The best way to avoid sky-high customs fees is to declare the value of the package to be as close to zero as possible and to note that it is a “gift.” (Obviously, you should not lie, but a valuation can be subjective.) In my experience, these packages sailed right through without a second glance. Once you declare a value, especially a high value, they get out their calculators.

UPS discloses its customs fees on its site, but the average consumer probably won’t be able to make head or tail of them. US Global Mail, a shipping company that specializes in deliveries for expatriate Americans, promises on its site that you international experience will be a smooth one, noting that it will help alleviate “the headache of declaring goods and getting your purchases held up in customs.”

A US Global Mail representative apologized for your problems and admitted it, too, was baffled by the high import duties. “We would absolutely like to help our customers in anyway possible,” she said.

A review of your case showed that the Ecuadorians only needed more information from the importer, and US Global Mail promised to help you furnish it with the correct paperwork.

  • John Baker

    “The best way to avoid sky-high customs fees is to declare the value of the package to be as close to zero as possible and to note that it is a ‘gift.'”

    Is there really any duty amount that’s worth going to jail for smuggling? Is it worth being permanently banned from Global Entry?

    Glad this one worked out… Wonder why he didn’t reach out to Global Mail first

  • BubbaJoe123

    “The best way to avoid sky-high customs fees is to declare the value of the package to be as close to zero as possible and to note that it is a “gift.””

    No, that’s the best way to EVADE customs fees. Are you really suggesting people commit tax fraud by lying on a customs declaration?

  • Blamona

    I sent 4 packages to family in Spain, got there in a week. This was October. Still won’t release it. Only $40 worth of stuff each and contained receipts.
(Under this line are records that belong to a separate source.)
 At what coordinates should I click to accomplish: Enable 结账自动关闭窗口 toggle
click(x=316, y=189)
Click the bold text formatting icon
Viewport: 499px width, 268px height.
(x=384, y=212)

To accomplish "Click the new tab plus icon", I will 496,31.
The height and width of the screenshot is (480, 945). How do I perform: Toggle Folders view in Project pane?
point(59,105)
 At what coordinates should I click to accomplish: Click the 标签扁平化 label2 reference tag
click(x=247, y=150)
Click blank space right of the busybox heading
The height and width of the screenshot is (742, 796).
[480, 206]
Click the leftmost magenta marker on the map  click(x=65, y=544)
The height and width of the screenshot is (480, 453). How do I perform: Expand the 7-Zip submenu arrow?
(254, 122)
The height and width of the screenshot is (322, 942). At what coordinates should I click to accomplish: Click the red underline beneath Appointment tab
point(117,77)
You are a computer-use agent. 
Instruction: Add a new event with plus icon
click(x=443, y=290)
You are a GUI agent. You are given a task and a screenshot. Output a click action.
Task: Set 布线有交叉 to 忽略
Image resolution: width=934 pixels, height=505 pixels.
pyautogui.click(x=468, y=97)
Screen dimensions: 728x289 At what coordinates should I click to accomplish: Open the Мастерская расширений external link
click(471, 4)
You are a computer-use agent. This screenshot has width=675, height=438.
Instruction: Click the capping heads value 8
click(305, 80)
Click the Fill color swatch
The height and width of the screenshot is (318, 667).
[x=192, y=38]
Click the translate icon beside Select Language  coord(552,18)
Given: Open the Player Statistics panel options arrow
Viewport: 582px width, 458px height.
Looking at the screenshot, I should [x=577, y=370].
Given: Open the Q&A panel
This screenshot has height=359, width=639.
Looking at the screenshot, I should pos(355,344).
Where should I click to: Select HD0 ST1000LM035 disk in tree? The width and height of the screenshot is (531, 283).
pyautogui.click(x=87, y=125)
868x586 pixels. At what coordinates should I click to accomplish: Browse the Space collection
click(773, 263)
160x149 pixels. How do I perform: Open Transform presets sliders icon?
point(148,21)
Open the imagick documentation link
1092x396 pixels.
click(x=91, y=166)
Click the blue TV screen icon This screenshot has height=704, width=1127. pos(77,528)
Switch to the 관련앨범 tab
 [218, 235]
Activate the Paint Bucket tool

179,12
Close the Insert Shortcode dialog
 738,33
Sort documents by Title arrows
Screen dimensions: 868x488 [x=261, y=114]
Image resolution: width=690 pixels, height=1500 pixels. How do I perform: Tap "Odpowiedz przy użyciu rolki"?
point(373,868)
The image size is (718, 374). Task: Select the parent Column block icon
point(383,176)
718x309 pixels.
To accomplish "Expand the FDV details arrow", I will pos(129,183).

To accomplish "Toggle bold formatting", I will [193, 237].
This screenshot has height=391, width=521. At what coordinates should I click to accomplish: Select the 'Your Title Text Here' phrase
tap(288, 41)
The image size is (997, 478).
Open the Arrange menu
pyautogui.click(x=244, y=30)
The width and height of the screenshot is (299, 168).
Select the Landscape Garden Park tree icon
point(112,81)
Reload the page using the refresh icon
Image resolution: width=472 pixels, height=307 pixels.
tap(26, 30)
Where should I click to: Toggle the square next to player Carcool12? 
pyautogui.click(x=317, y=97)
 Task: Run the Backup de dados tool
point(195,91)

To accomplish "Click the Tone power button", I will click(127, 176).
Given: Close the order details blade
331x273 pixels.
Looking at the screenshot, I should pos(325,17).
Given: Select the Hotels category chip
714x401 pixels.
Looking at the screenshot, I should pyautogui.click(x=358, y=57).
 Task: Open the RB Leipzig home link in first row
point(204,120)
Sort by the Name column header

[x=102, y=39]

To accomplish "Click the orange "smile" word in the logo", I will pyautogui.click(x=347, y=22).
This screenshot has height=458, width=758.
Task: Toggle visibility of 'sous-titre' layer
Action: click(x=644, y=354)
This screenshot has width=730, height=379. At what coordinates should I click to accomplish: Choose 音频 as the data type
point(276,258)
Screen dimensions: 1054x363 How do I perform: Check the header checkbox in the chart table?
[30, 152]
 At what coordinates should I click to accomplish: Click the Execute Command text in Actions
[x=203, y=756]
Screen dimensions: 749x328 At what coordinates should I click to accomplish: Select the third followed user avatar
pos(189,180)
They said they couldn’t figure out the value, so don’t know what to charge (family is willing to pay whatever) I think they kept the items. There are no excuses!

  • If the painting was done by the wife, then I wonder how the value of the painting was derived. The value of the self produced work could vary greatly. Once a home made quilt was produced by my family here in the states, and sent to a relation in Canada. The “value” was placed on the documentation, and Canada promptly added a duty. Next time something was sent, I listed the material only cost as the amount, and no duty added. I don’t see a problem with doing that.

  • Alan Gore

    If LW is moving to Ecuador, just go to the Customs office there and deal with the shipment in person. I had to do that when I was married while living in Japan and my new wife (who was from a third country) had her belongings shipped in.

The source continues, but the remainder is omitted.